BYU team finds dinosaur


    By Benjamin Williamson

    The bones of a giant dinosaur have been uncovered near Moab by a BYU team from the Earth Science Museum. The team is hoping to find an intact skull of the dinosaur, which looks to be an Apatosaurus.

    “We”re hoping against all odds that we”ll go to the end of the neck and there”s the head,” said Brooks Britt, assistant professor of geology. Britt said that skulls of this type of dinosaur are rare, since the skulls themselves are only a couple millimeters thick.

    The team, which consists of Rod Scheetz, curator of the Earth Science Museum and a few undergraduate students, has already uncovered the pelvis, femur, several vertebrae from the tail and back and 12 out of 15 neck vertebrae. The femur is approximately five feet long, Scheetz said.

    The dinosaur, known as a sauropod- one with a long neck and a long tail, that walked on four legs-is from the upper Jurassic era, estimated to be between 145 and 148 million years old, said Scheetz. The dinosaur remains are semi-articulated, meaning the bones are separated in sections, with the bones in each section still being together, Britt explained.

    The bones were originally expected to be recovered already, but an abundance of rain last week flooded the quarry with water, Scheetz said.

    Danielle Leavitt, 20, a business major and geology minor from Highland, is one of the students who has helped with the dig. She described the process of excavating the bones.

    The bones are carefully dug out of the ground, leaving a rock layer around them, she said. They are then covered on all sides with plaster to protect them and taken to the lab at the museum. Once there, small, dentist-like tools are used to chip away the rock layer.
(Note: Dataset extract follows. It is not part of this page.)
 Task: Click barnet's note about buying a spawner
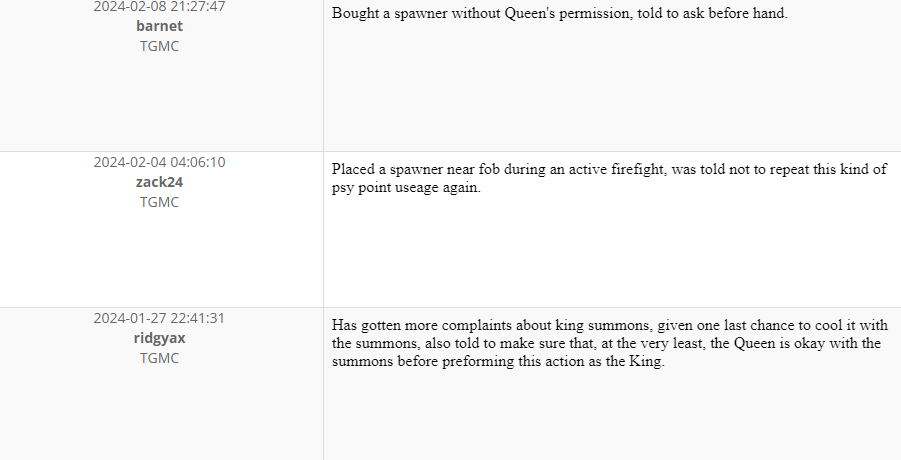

The bones are then glued back together.

    “It has been a huge hands-on learning experience,” said Leavitt. “It brings everything you are learning in the classroom together.”

    While the team is still hoping to find an intact skull at the end of the vertebrae trail, Britt said the bones they have already found still make a good find.

    “What we”re after is a good neck series,” he said. “It”s unusual to have a complete series of vertebrae.”

    Britt said the dig site is near where another BYU team recovered the skull of an Allosaurus in the 1970s.